Dressing for the day in light flowing clothes and riding an old Schwin bicycle (basket in front of course; housing a bottle of wine, insulated cup and a copy of the newest bestseller) into the quaint island town where an eclectic book store awaits, just kitty-corner from a park near the shore with glistening white gazebo and benches in the shade where she’ll spend the day sipping wine responsibly and getting lost in the tales of who or whatsit and their personal conquest of some emotional struggle. At night, by candlelight, she’ll dine on a piece of seafood she heroically grilled herself, finishing off her bottle of park wine; she calmly dries the dishes she just made and settles into bed, windows cracked, the waves crashing from the distant shore…fade to black, rinse and repeat until her days run out.  

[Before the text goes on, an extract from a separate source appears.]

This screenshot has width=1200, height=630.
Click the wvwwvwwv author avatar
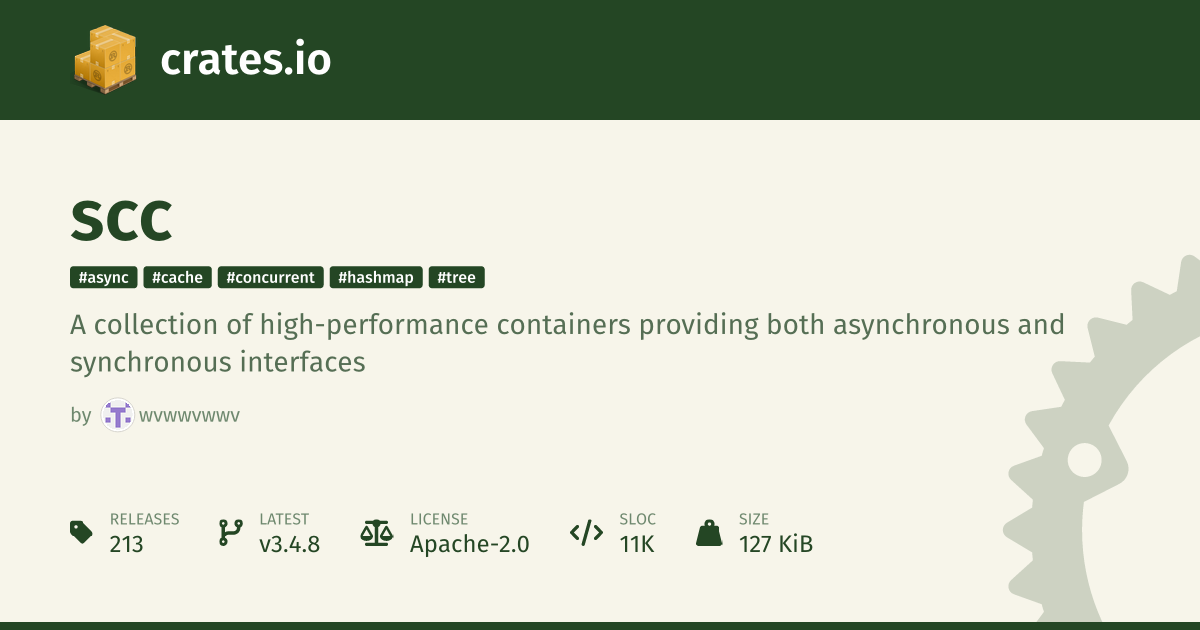click(117, 415)
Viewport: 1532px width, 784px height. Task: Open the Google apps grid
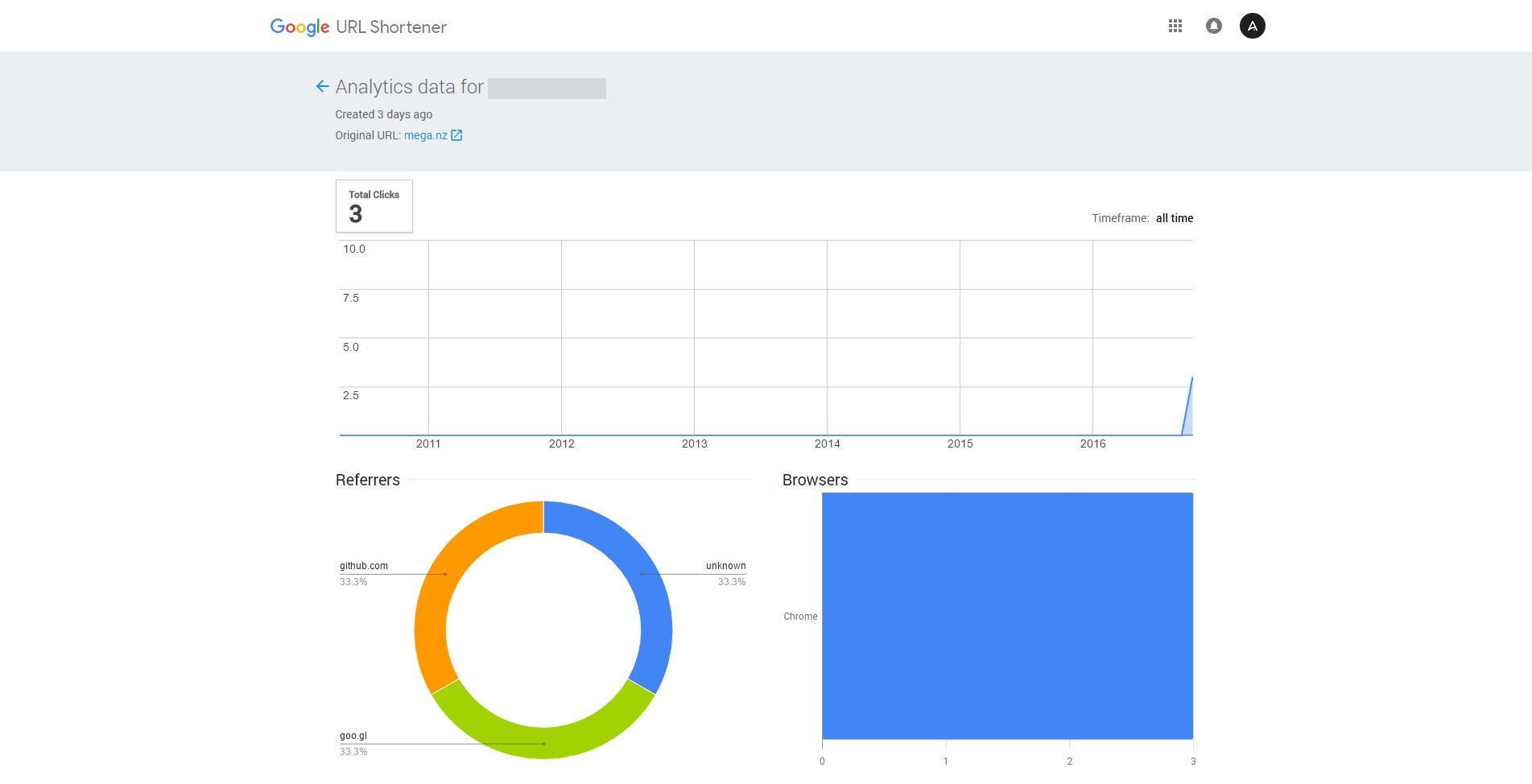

This long running daydream of hers has translated itself into a desire to hold on to this fabricated projection, this story, her story…someday. All of it now wrapped up and fatalistically enclosed in the pages of Elin’s last Nantucket novel; wrapped up in the perfectly designed and marketed arms of the hardcover dust jacket she’s been gently wiping to erase the last of the removed sticker’s adhesive…it has to be perfect, it needs to stay pristine, she needs to protect it and nurture it, like the dream she’s been coveting, and growing. So much depends on this detail for her; like the continued belief in Santa Claus, the Easter Bunny…so much depends on the red wheelbarrow, glistening with sea rain, on the shores of her own personal dream of Nantucket!

She cleans the cover tentatively, knowing that if she stops cleaning she has to read it, and it all has to end…I’ve scarcely seen anything so fatalistic, a longing to hold on in the face of the inevitable; I think I could almost cry.”

*

Amelia opened her eyes one last time, she saw the bookcase near her bed swept with the early morning sunlight through the window. The hardcovers stood obediently, front to back in their pristine dustcovers.  Her sight caught the brilliance of the light ocean blue overfold of Swan Song, glowing back at her through the clean golden air.

She remembered back to the night in the living room, when he’d helped her peel the sticker away from the front face, how she wiped it clean like a baptism, and how he spoke of what he saw in her at that moment.  He’d been gone for years now, but that memory, that memory in particular…always projected from that book, like a rerun of her favorite show.

The muscles around her mouth twitched, her eyes became small with the surrender of sadness. The dustcover of her eyes closed lightly and pressed a tear down her cheek as she lay comfortable and small in her bed.

And the sound of the distant ocean waves drew easily through the cracked window.